I'm happy.  I'm excited.  The happiness is exciting and the excitement makes me happy.  These days I feel like a cloudy film has been removed from my eyes and I am able to see so many things that are awesome and inspiring and grand.  I'm not sure if it's that I've let go of many resentments and bad energy from the last 18 months or if it's because I've evolved a bit further into the real (authentic) me.  I notice so many things these days and the noticing brings on feelings of happiness and appreciation.  These things aren't necessarily new or life changing or once in a lifetime things although I'm sure there are indeed some of those things happening from time to time.  I'm more talking about the small everyday things that I couldn't see before or that I would see, but only for their surface value which many times I've allowed to be miniscule.  So here are a couple of examples, although there are many, many more and they fill my days and fill my heart with love and joy.

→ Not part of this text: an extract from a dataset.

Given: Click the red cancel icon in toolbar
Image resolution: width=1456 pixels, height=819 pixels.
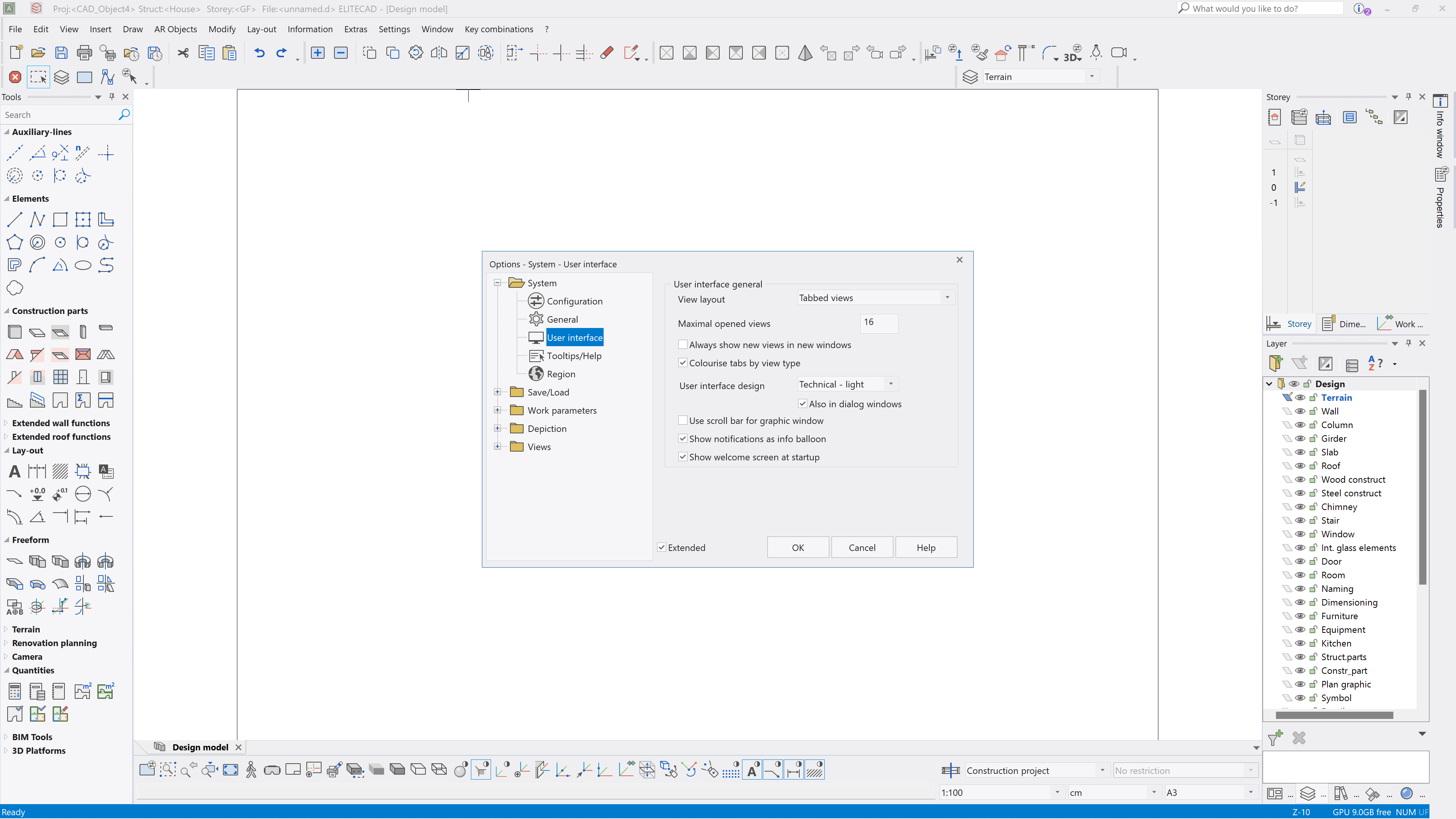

I was at my daughter's house yesterday.  There are some tall palm trees in someone's front yard a block or so from her house, which I need to drive by to get to her house.  When there is a slight breeze, the palm fronds gently sway and the glint of the sun in the moving foliage makes for an awesome, tied to nature, pick-me-up.  It's like a gift, one of nature's movies playing just for me.  No big deal in the grand scheme of things, but a source of happiness for which I am appreciative.

Clouds!  There's nothing quite as exciting than to see the clouds that signify monsoon season in this oppressively hot desert.  Clouds mean storms... dust storms, rain, lightning, wind and a drop in temperature.  The hope of experiencing the scents of a wet desert, the chance to photograph bolts of lightning, the knowledge that I can be safe and secure in a home filled with love while the storm exerts its force outside, that is happiness.  The anticipation of waiting to see if a storm develops from the clouds in the distance is exciting, and that makes me happy.

I am blessed.  :)

Wednesday, July 4, 2012

It's All Good

Spent an entire week at the beach with my family.  It was fabulous.  We rented our favorite beach house which is located right on the beach in Oceanside, CA.  The weather was perfect, the ocean was cold and the days of relaxing with my kids and grandkids, priceless.



I'm almost through the divorce process.  Some business loose ends to tie up and paperwork to straighten out and of course claiming the rest of my personal property from my old house.  My ex feels the need to hold my things hostage as a last ditch effort on perhaps exerting some control over me.  I really don't know what his deal is and I honestly don't care other than I want my things and I intend to claim them one way or another.  It bothered me until a few days ago.  Now, I've gained a new perspective and I mostly am above the fight.  It's nice to be able to have other things to care about.

I'm short on money, not having much luck finding a job and my belongings are scattered all over the valley, graciously being stored by various friends and family.  This used to stress me out, but not so much anymore.  I'm o.k. with things being as they are, with me being as I am.  Somehow I always have enough.  Enough money to pay my bills, enough food to fill my plate, enough friendship to comfort me and enough love to soothe my soul.

My life these days is so different than before and it is so much more than it was, so much better.  Getting here was a bit of a trial but the part of the journey that got me to this place I'm at today was so worth it.  I'm excited about where life is going to take me, eager to see what's around the bend and happy with it all.